[Challenge] Recast the lines of the entries below, from the line containing "You are a GUI" through the end of the entries, as a Markdown table with the columns "Row" and "Line text", skipping blank lines and leaving out the pictures.

[Dataset extract]
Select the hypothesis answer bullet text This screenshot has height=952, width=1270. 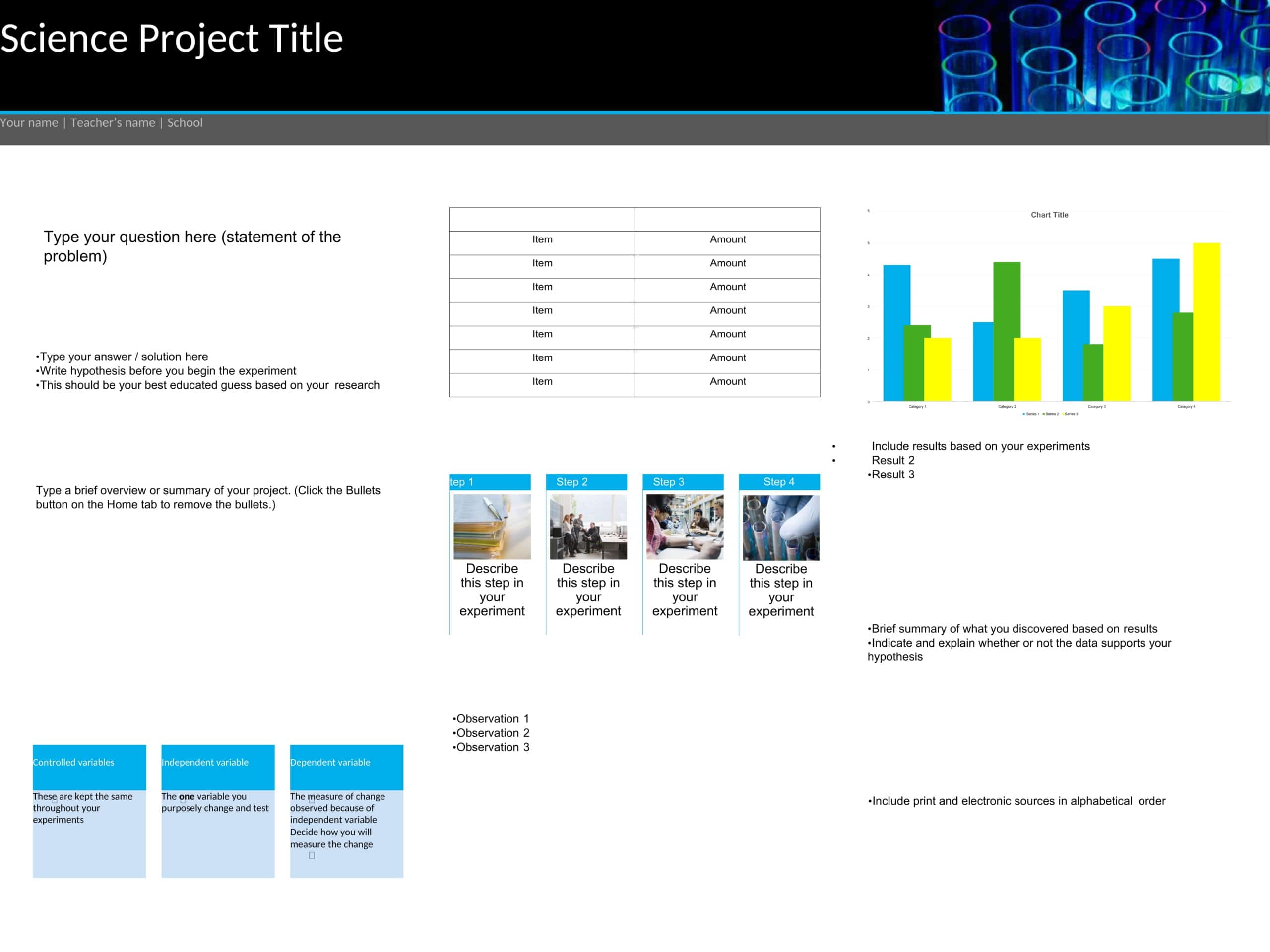pyautogui.click(x=207, y=371)
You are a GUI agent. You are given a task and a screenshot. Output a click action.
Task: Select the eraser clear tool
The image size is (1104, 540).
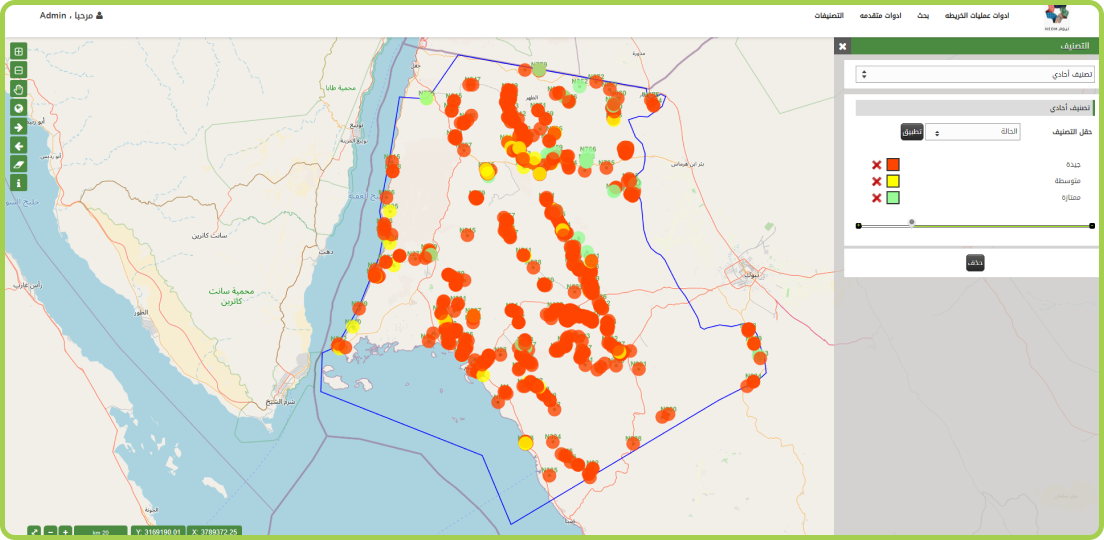point(18,164)
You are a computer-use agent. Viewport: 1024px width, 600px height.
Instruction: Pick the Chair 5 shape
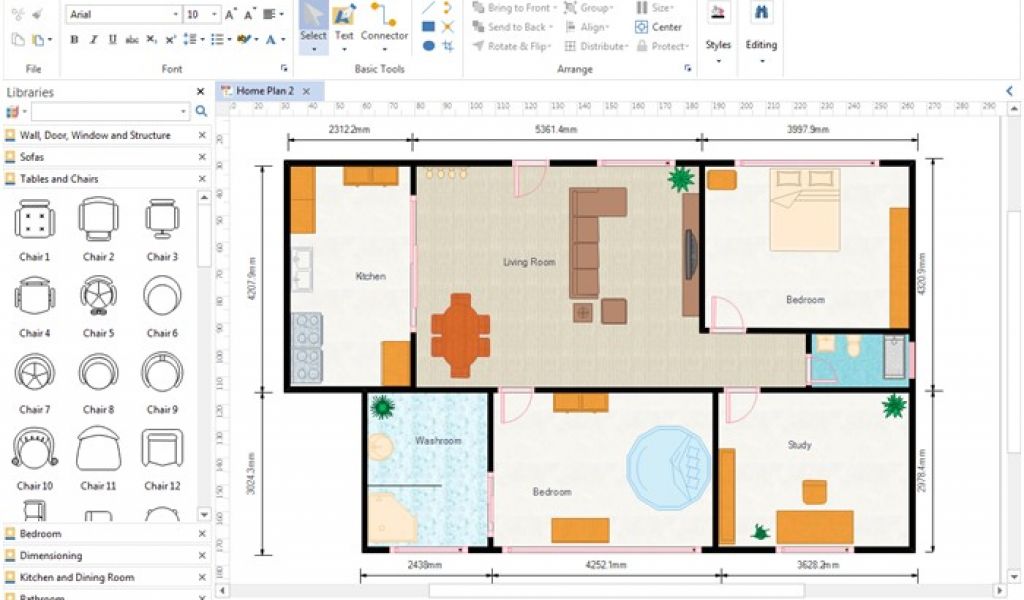97,296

[Exercise answer]
| Row | Line text |
|---|---|
| 1 | You are a GUI agent. You are given a task and a screenshot. Output a click action. |
| 2 | Task: Select the eraser clear tool |
| 3 | The image size is (1104, 540). |
| 4 | point(18,164) |
| 5 | You are a computer-use agent. Viewport: 1024px width, 600px height. |
| 6 | Instruction: Pick the Chair 5 shape |
| 7 | 97,296 |